==== SOURCE TEXT
Korero Mai, Korero Atu
“Speak up, speak out”
Kaitiakitanga
Guardianship, stewardship, trusteeship. In psychology you are the guarding the lives and feelings of others. You are responsible for protecting them.
Tapu
Sacred, under the protection of atua (gods). Potential that exists within every human person, and is inherited at birth.
People still have a base level of tapu in mundane everyday contexts, and for someone to treat another disrespectfully is considered a whakanoa, an attempt to diminish their tapu.
Noa
The opposite state of being as tapu, ‘ordinariness’ which defines people as human beings. Here, this can occur through karakia, consuming food, to lift a behavioural restriction.
Mana
A supernatural force in a person, place or object.
Mauri
the “physical life principle”, that is the esscense which brings life to the physical whether that be human, flora, fauna, or marine life.
3 F’s of Maori identity
Fixed, forced, fluid:
Fixed — Ancestral aspects of identity, including whakapapa and blood ancestry. This is the foundational aspect of being Maori.
========
• [SET TASKS]
• a. Answer each question from the glossary of Māori concepts:
(i) What does the glossary call an attempt to diminish someone's tapu?
(ii) How does the glossary define mana?
(iii) What are the three F's of Maori identity?
• b. From the glossary, extract the stretch from "People still have" through "of being Maori.", copying it word for word.
• c. Does each statement agree with the glossary? For each, answer yes or no and quote the words that settle it.
(i) Tapu is inherited at birth.
(ii) Noa is the same state of being as tapu.
(iii) The fixed aspect of identity includes whakapapa.
Work from the glossary alone.
==== GIVEN MATERIAL
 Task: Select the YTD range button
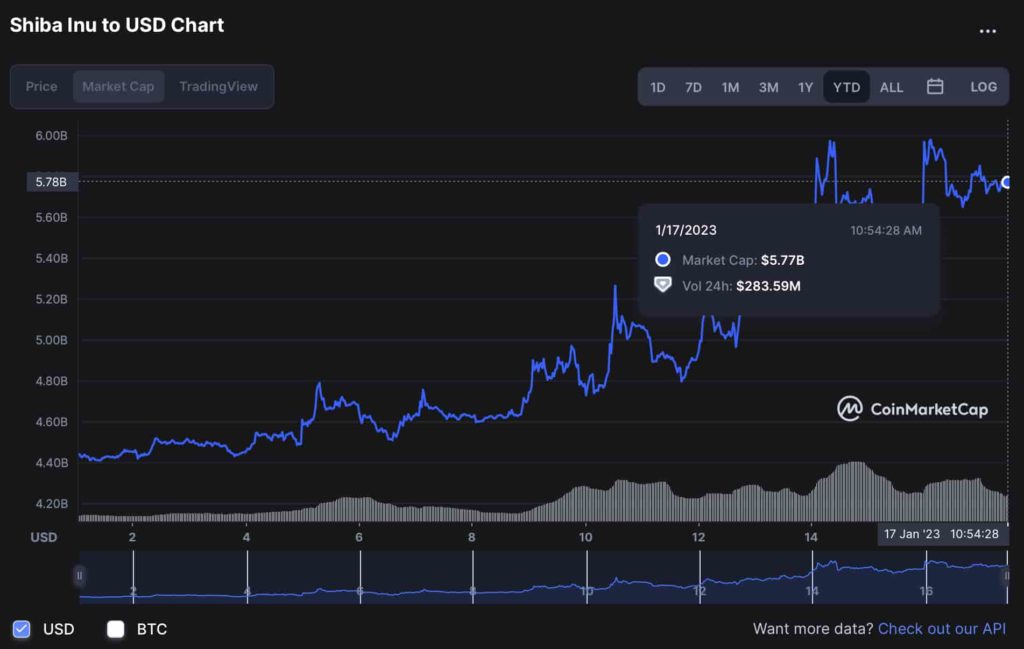click(846, 87)
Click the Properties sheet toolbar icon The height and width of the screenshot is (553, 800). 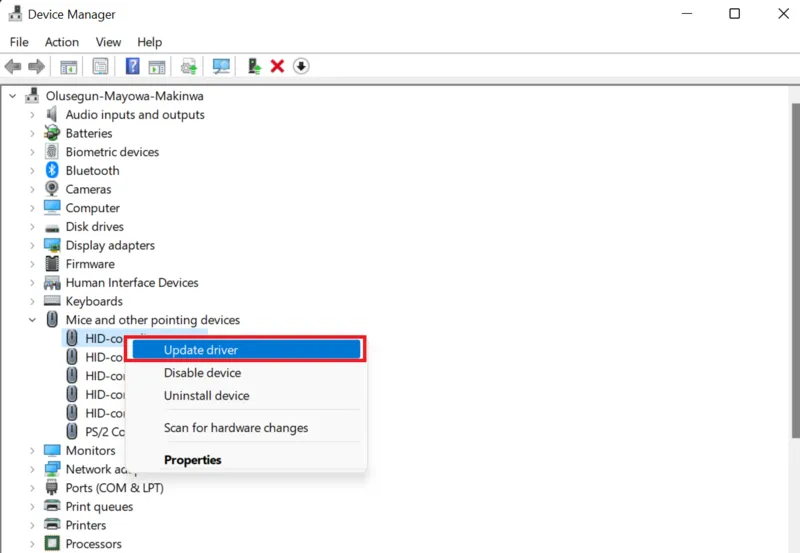pyautogui.click(x=100, y=66)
========
• [THE ANSWERS]
• a.
(i) A whakanoa.
(ii) A supernatural force in a person, place or object.
(iii) Fixed, forced, fluid.

• b.
People still have a base level of tapu in mundane everyday contexts, and for someone to treat another disrespectfully is considered a whakanoa, an attempt to diminish their tapu.
Noa
The opposite state of being as tapu, ‘ordinariness’ which defines people as human beings. Here, this can occur through karakia, consuming food, to lift a behavioural restriction.
Mana
A supernatural force in a person, place or object.
Mauri
the “physical life principle”, that is the esscense which brings life to the physical whether that be human, flora, fauna, or marine life.
3 F’s of Maori identity
Fixed, forced, fluid:
Fixed — Ancestral aspects of identity, including whakapapa and blood ancestry. This is the foundational aspect of being Maori.

• c.
(i) Yes: "is inherited at birth"
(ii) No: "The opposite state of being as tapu"
(iii) Yes: "including whakapapa and blood ancestry"